Guatemala ist ein Land des nördlichen Dreiecks und dort wichtigster Alliierter der USA. Sanktionen, die Sie für wahrscheinlich halten, treffen aber oft nicht die Verantwortlichen, sondern meist die Bevölkerung. Die emigriert ohnehin Jahr für Jahr zu Zehntausenden – sehen Sie einen Ausweg?

Es stimmt: Sanktionen treffen meist die einfache Bevölkerung. Aber sie sind alternativlos, wenn man die Regierungen zum Umdenken bewegen will. Die am 4. August von den USA verabschiedeten Visa-Einschränkungen gegen alle Personen, die nachweislich korrumpieren, die Justiz angreifen und gegen die Demokratie im Triángulo Norte vorgehen, nehmen jene ins Visier, die verantwortlich sind.

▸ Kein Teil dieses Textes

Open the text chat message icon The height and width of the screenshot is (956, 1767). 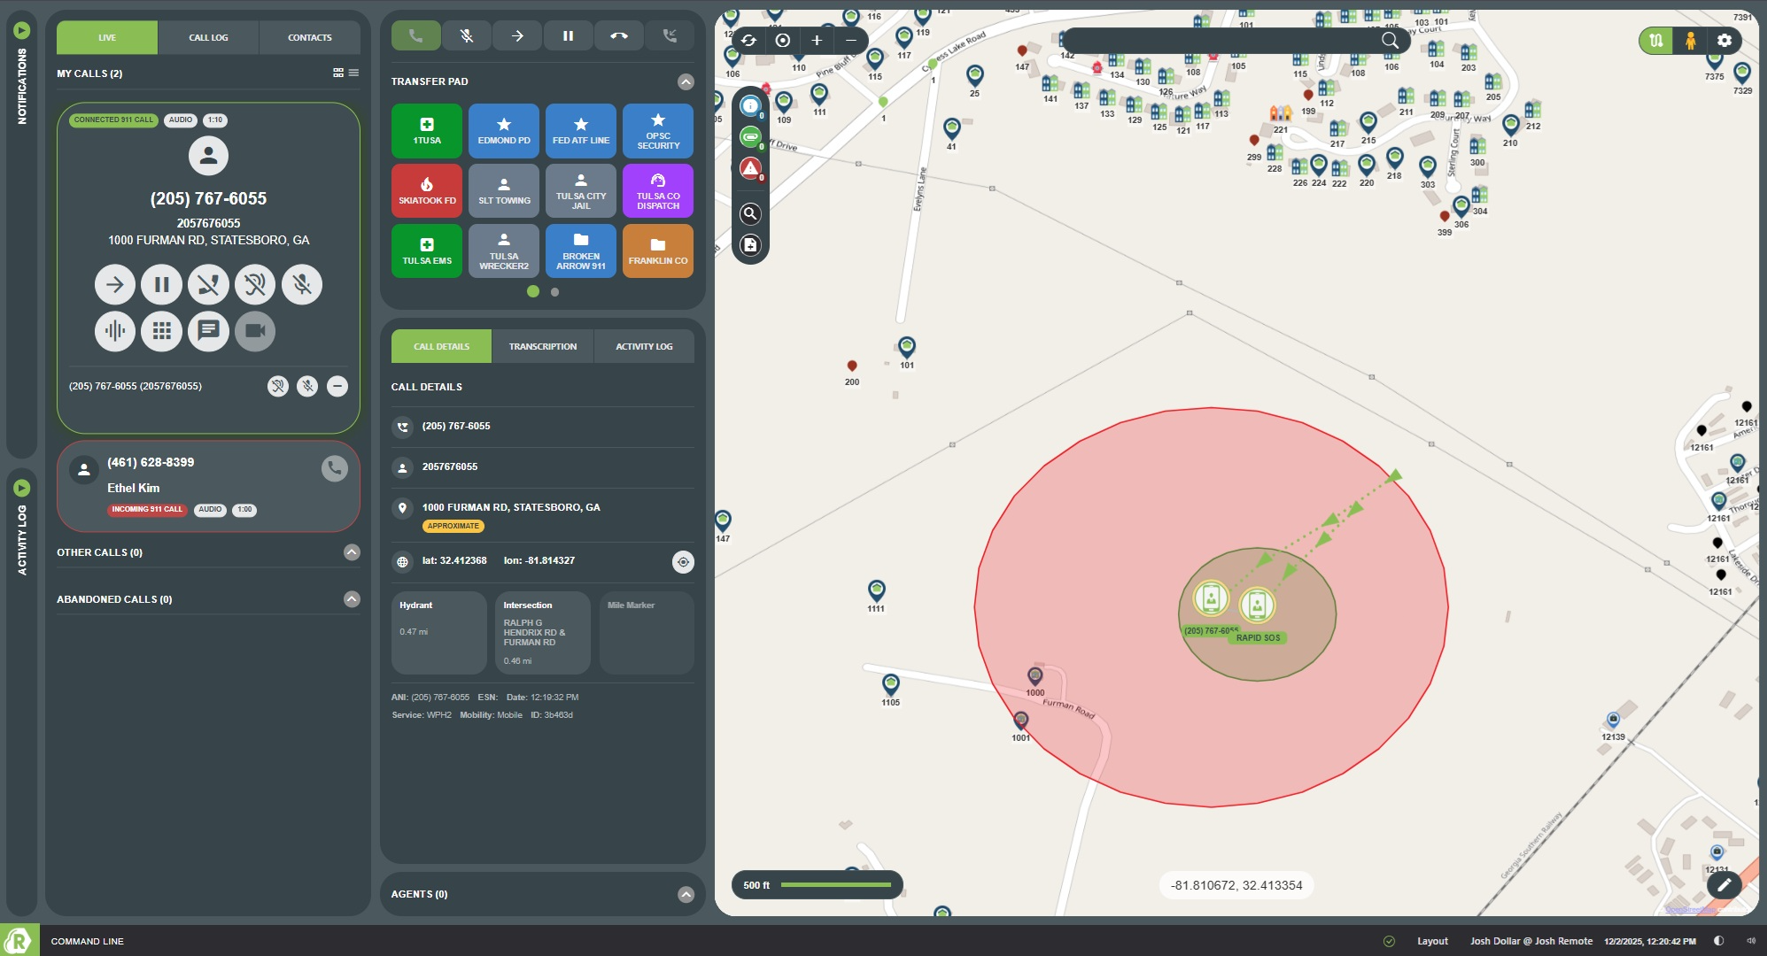point(208,331)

Das begrüße ich.

Sie befinden sich in den USA. Sind Sie ein Kandidat für die Antikorruptionskommission, werden Sie die beraten oder ein Amt übernehmen?

Zuerst einmal muss ich meinen Status in den USA klären, aber ich hatte in den letzten Tagen Gespräche in Washington mit Verantwortlichen aus dem Weißen Haus über die Situation in Guatemala. Das ist positiv. Mir ist wichtig, die Arbeit meiner Kollegen in der FECI zu unterstützten – dazu gehört es, auch ihnen den Weg ins Exil zu erleichtern. Allerdings suche ich auch nach einer neuen Perspektive.

Konnten Sie mit Ihrer Familie ausreisen?

Nein, sie befindet sich noch in Guatemala und auch das macht mir Sorgen.